There are nine species of pigeons and doves recorded for Victoria. In most of these the sexes look the same.
Local exceptions are the two bronzewings - the common and the brush - in which the female is duller than the male.
Sometimes regarded as a bronzewing, because it has similar iridescent metallic colours on its wings, is the crested pigeon.
Male and female are identical in this species. They are the both exactly the same colour and they have identical crests, so it is not possible to tell whether they are male or female, except perhaps by close observation of their behaviour.
As in most bird species, young crested pigeons are duller than their parents, with slightly smaller crests. However, they soon gain their adult plumage.
The crested pigeon is becoming more and more common in and around Ballarat, but it was not known here until the 1980s.
Since then, it has increased to the extent that it is now found in almost all pastoral country, and has entered Ballarat suburbs as well. It has extended south from inland Victoria.
With increasing numbers comes increasing familiarity, resulting in questions, not only about their identity and first appearances, but also about the difference between male and female, hence the comments above.
The crested pigeon is an attractive bird when viewed closely.
Its crest is its most distinctive feature, then the metallic green and purple colours on its wing.
Well-coloured birds have attractive pastel colours mixed with their predominantly brownish-grey plumage.
There can be a light pastel blue tinge on the face and chest, as well as a pink or orange tone on the lower neck and around the shoulders. Sometimes the birds appear greyer, at other times browner.
Legs of adults are bright pink, and there is a narrow pink ring of skin around the orange eye.
The black tail has a white tip, and there is attractive black barring on the shoulder, so there is much detail to appreciate on this relative newcomer to the Ballarat district.
The golden-headed cisticola is an unusual small bird because it has a longer tail in winter than in summer.
This was noticed recently, when one of these tiny yellowish birds was spotted with a tail that was almost wren-like.
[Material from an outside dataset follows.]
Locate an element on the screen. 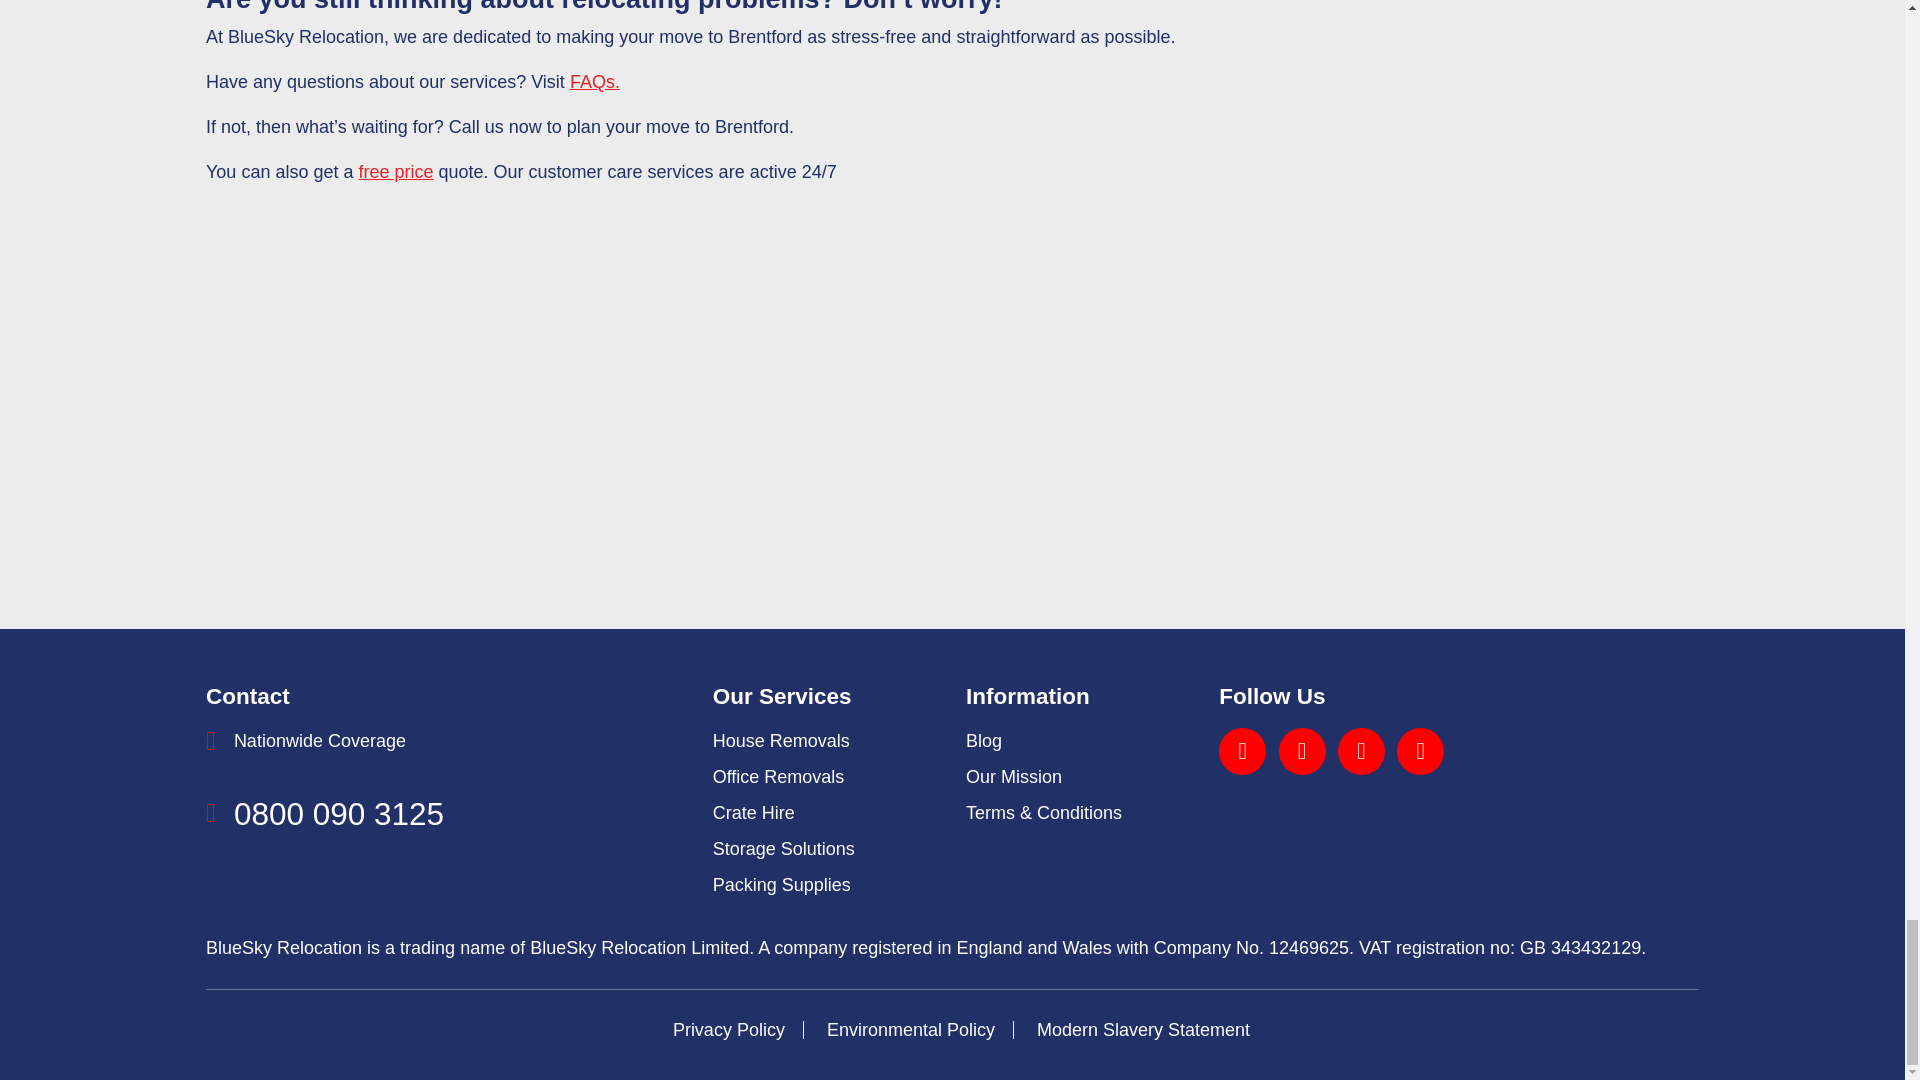 The height and width of the screenshot is (1080, 1920). Packing Supplies is located at coordinates (781, 884).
The summer tail is noticeably short.
The cisticola's total length in summer is around 95mm long, but in winter it is 110mm.
This 15mm may not seem like much, but it makes a difference to the appearance of such a small bird.
NATURE QUERIES ANSWERED
What would be eating this red toadstool? I thought it was poisonous.
Your toadstool appears to be the poisonous fly agaric, often found under pines.
The most likely animal to taste this would be a black wallaby. A second option would be a possum - either a brush or ring-tail - but more likely a brush-tail as ring-tails try to avoid the ground, where they might become prey to foxes and cats.
Wallabies can probably safely ingest more of these unpleasant-tasting fungi than we can, despite their size. A wallaby's digestive system is quite different from ours, enabling it to sample small amounts of such things with little ill-effect. The fact that fly agaric is not a preferred food of any animal is obvious, as most remain untouched.